Then by 1994 we had the involvement of Cambodia, while Vietnam was still relatively spared. The epidemic in 1994 was primarily confined to elderly drug users in the southern part of Vietnam. However, by 1999 the epidemic had exploded in Vietnam, involving not just southern Vietnam but northern Vietnam and spreading rapidly into the heterosexual population among commercial sex workers. A number of our students were involved in documenting this new epidemic.

The Epidemic in China

I thought I would just throw in China because I anticipated questions about it although it isn't Southeast Asia. The epidemic began about 1989, and it began down in Yunnan province. Yunnan abuts northern Myanmar, and the border between northern Myanmar and Yunnan isn't there. I have walked across it many times. And from there into northern Thailand and into the northeastern Indian states.

It took some time before the epidemic then involved every one of the 31 provinces in China.

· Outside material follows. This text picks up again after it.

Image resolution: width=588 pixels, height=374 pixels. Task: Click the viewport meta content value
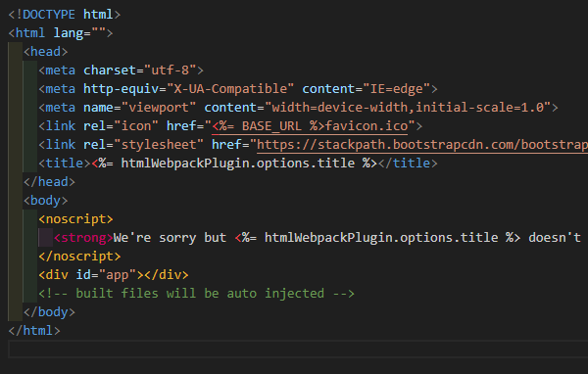click(408, 108)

China is also rather interesting. Although the origins of the epidemic were in injection drug users, a major focus of the epidemic has become plasma donors. In 1995 one of my students and I published a paper in Lancet about the epidemic occurring in Anhui province among plasma donors. We found that 15% of plasma donors were infected in 1995. In the older groups the infection rates were up higher, on the order of 30%. Subsequently it has become clear that the epidemic is also in Henan province and Shansi province and to some extent in Hunan province. This has been a major problem.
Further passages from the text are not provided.